The Old Red Barn

Photo #276: Old Red BarnLocation Taken: Arcadia, Michigan
Time Taken: January 2011

There’s an old red barn on my Grandparents’ property.

It was around when my Grandmother was a little girl, growing up here on the family homestead. My great-great-grandfather (perhaps with another great, I’ve lost track), Billy Stubbs, was a civil war veteran who moved to the area to settle and farm after the war was done.

And settle and farm he did, and so did his descendents. Well, at least a few of them. The land stopped being a farm long ago. Well, aside from the old pine plantation, which still gets pruned every so often, but even then, tree farming is just plant and ignore. My Grandmother has a large garden that produces a nice quantity of fruits and vegetables each year, but while it’s quite impressive for a garden, it’s nowhere near farm size.

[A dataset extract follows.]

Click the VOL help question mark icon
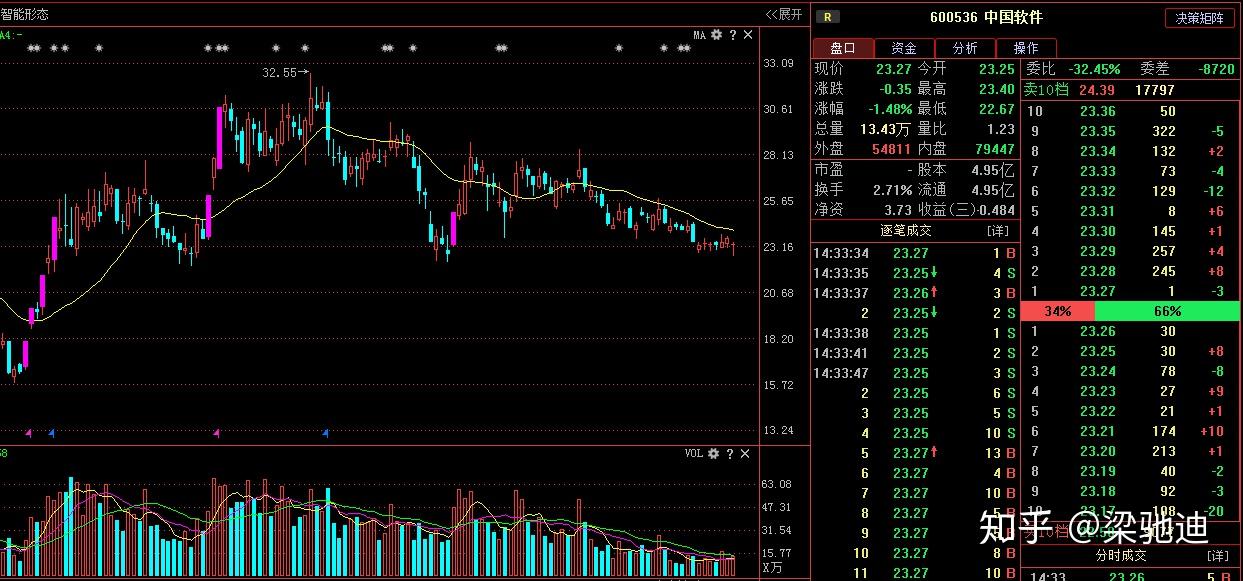Screen dimensions: 1243x581 pos(728,454)
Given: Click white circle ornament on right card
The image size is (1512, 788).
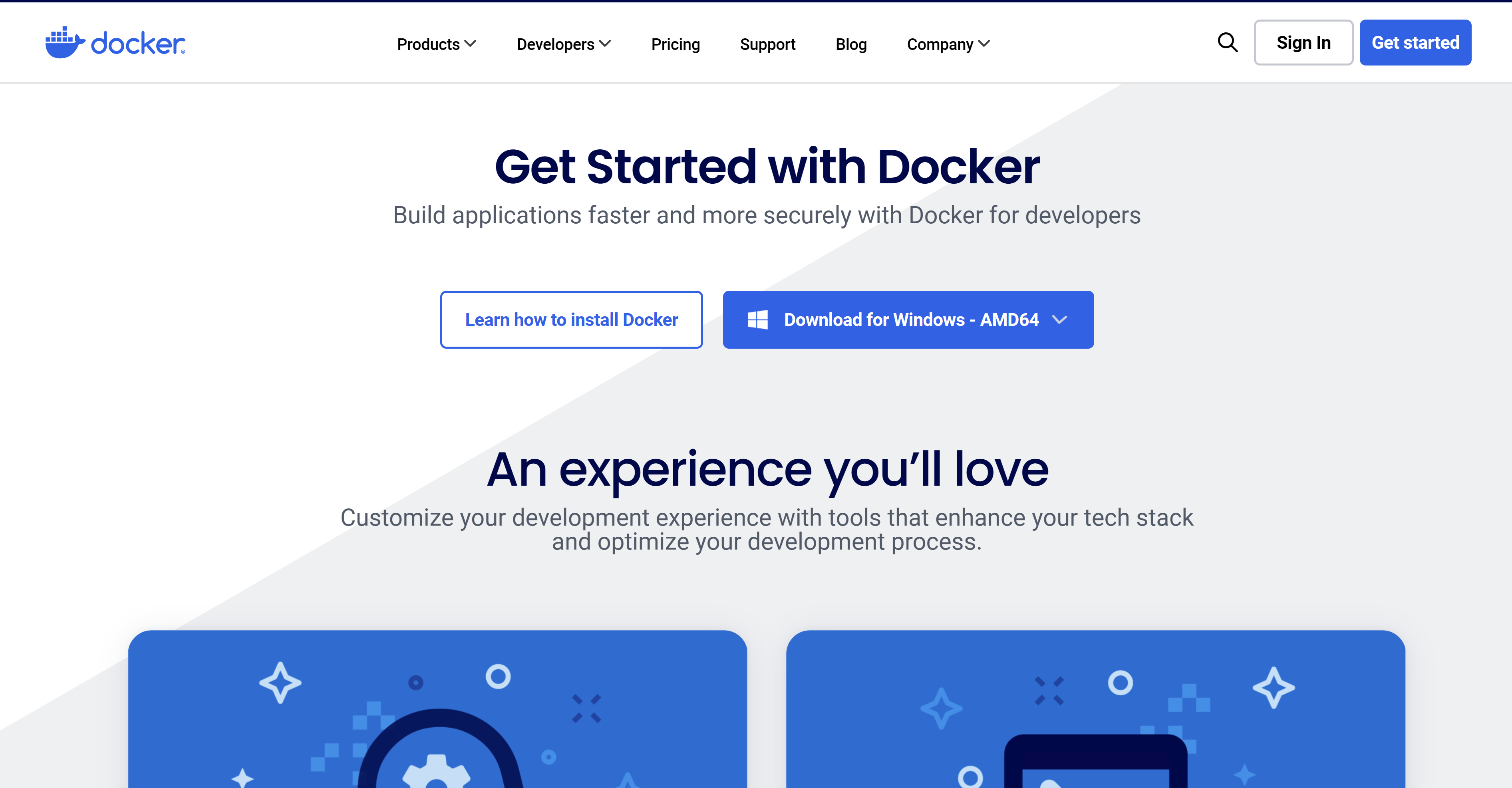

The land really isn’t that suited to farming anyway. It’s sandy soil, blown in from the nearby Lake Michigan. And there’s not much space between the dunes at my Grandparents. In older days, when everything was done by hand and oxen, it would have been a decent size, but in this era of large tractors and massive farms, well, it’s not worth the effort.

I think the barn held livestock when my Grandmother was a kid. I seem to recall something about cows. Or I could just be confusing things. I’m actually not sure what it holds these days. There are other outbuildings for the lawnmowers and work tools and all that. I’ve never been inside. Partly from a strongly placed feeling of “dangerous!” drilled into my head when I was a little girl being sent out to play. One of the keys to letting kids run around on their own is making it very clear what will get them hurt, and old buildings full of who-knows-what are right in that category.

Still, whatever is stored in there, the barn is well maintained and regularly painted. If what I read in some book somewhere is true, barns are traditionally bright red because that red paint was cheap and lasted well, not because it looked good. Now, it’s become so stereotypical that it’s gone through the other side to a well kept tradition. Just like my Grandparents maintaining this barn might be more cheerful tradition than sheer practicality by now.

  

Unseen Enemy, Bored in Class

Photo #275: Unseen EnemyTime Created: Fall 2006

A large part of why I got into art was being bored in class. Well, I also had a talent for it from a young age, and I also got a big boost from when I started watching anime, but still…

I’m one of those people who learn really fast. Far faster than average, even when the average is the Gifted and Talented classes in high school (yes, that’s what they were called), where everyone was a smart cookie. And well, if I’ve figured out something by halfway through the subject, I get bored and mentally wander off a bit. I also am a kinesthetic learner, and taking notes and doodling vastly increase how well I learn the subject, even if it has absolutely nothing to do with what I’m learning.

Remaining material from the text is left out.